Fitch Ratings, uluslararası bir kredi derecelendirme kuruluşu olarak, dünyanın farklı bölgelerindeki ekonomik ve finansal gelişmeleri yakından takip etmektedir. Fitch Ratings, son dönemde Türkiye ile Körfez ülkeleri arasında güçlenen ilişkilerin, Türkiye’de İslami finans alanındaki yatırımları desteklemesinin beklendiğini açıklamıştır.

İslami finans, faiz almayı ve vermeyi yasaklayan, helal olarak kabul edilen işlemlere dayanan bir finansman yöntemidir. İslami finansın en önemli araçlarından biri de sukuk olarak bilinen kira sertifikalarıdır. Sukuk, bir varlığın veya projenin gelirini paylaşan, borç değil ortaklık anlamına gelen bir menkul kıymettir.

Türkiye, son yıllarda sukuk piyasasında önemli bir oyuncu haline gelmiştir. Türkiye’nin sukuk ihracı 2023 yılının üçüncü çeyreği itibarıyla bir önceki yıla göre yüzde 19 artarak yaklaşık 25,9 milyar dolara ulaşmıştır. Türkiye, zor piyasa koşullarında bile sukuk piyasasına girmeyi ve gerekli finansmanı sağlamayı başarmıştır.

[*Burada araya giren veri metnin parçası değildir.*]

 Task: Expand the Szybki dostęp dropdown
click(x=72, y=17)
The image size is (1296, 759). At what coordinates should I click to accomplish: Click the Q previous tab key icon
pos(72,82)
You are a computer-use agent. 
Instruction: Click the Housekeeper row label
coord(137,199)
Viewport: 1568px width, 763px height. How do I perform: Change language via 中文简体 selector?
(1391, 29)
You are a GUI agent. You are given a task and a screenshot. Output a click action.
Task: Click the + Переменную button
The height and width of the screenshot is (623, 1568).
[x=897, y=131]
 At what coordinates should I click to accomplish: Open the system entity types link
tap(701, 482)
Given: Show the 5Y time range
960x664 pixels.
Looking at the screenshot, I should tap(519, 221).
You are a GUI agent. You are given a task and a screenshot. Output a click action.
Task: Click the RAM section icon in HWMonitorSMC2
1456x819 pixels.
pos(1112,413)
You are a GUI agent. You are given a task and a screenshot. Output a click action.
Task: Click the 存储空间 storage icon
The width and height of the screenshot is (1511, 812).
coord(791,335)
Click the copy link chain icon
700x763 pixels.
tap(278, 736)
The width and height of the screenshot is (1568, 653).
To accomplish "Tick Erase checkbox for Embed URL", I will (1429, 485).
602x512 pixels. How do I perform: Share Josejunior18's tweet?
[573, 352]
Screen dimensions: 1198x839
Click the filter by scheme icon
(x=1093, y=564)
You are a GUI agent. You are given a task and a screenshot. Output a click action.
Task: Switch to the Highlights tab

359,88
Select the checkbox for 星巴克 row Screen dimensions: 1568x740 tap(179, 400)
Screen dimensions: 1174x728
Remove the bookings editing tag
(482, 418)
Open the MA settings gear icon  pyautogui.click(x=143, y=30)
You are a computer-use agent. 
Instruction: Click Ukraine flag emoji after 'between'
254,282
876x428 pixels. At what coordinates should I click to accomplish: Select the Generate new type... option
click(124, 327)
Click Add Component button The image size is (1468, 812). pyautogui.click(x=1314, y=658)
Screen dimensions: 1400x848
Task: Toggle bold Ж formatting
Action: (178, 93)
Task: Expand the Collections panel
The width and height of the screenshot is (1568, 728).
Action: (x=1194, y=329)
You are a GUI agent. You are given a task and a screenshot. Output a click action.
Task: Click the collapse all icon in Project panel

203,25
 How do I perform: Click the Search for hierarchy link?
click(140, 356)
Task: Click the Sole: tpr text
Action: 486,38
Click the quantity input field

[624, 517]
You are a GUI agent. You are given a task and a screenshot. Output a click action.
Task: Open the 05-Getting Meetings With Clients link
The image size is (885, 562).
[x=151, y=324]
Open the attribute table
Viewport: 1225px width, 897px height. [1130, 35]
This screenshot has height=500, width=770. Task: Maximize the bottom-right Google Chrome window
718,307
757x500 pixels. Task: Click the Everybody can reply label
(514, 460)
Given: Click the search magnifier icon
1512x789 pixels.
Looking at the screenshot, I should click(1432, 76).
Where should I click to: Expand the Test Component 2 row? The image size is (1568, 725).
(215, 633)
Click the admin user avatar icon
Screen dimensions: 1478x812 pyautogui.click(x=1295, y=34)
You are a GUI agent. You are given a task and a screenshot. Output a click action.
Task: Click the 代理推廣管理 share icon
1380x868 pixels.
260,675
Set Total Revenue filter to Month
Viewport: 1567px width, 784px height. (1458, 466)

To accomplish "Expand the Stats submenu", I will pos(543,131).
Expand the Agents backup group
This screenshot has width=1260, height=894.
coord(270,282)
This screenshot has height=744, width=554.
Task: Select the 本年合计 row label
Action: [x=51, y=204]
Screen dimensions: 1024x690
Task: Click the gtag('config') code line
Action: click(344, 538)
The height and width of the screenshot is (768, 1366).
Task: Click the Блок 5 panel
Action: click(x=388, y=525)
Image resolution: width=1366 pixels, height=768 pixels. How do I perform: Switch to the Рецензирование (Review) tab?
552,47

Türkiye ile Körfez ülkeleri arasındaki ilişkiler ise son dönemde iyileşme göstermiştir. Türkiye Cumhurbaşkanı Recep Tayyip Erdoğan, Eylül ayında Birleşik Arap Emirlikleri (BAE) Veliaht Prensi Muhammed bin Zayed Al Nahyan ile telefonda görüşmüştür. Bu görüşme, iki ülke arasında 2019 yılından bu yana gerilen ilişkilerin normalleştirilmesi için atılan ilk adım olarak değerlendirilmiştir.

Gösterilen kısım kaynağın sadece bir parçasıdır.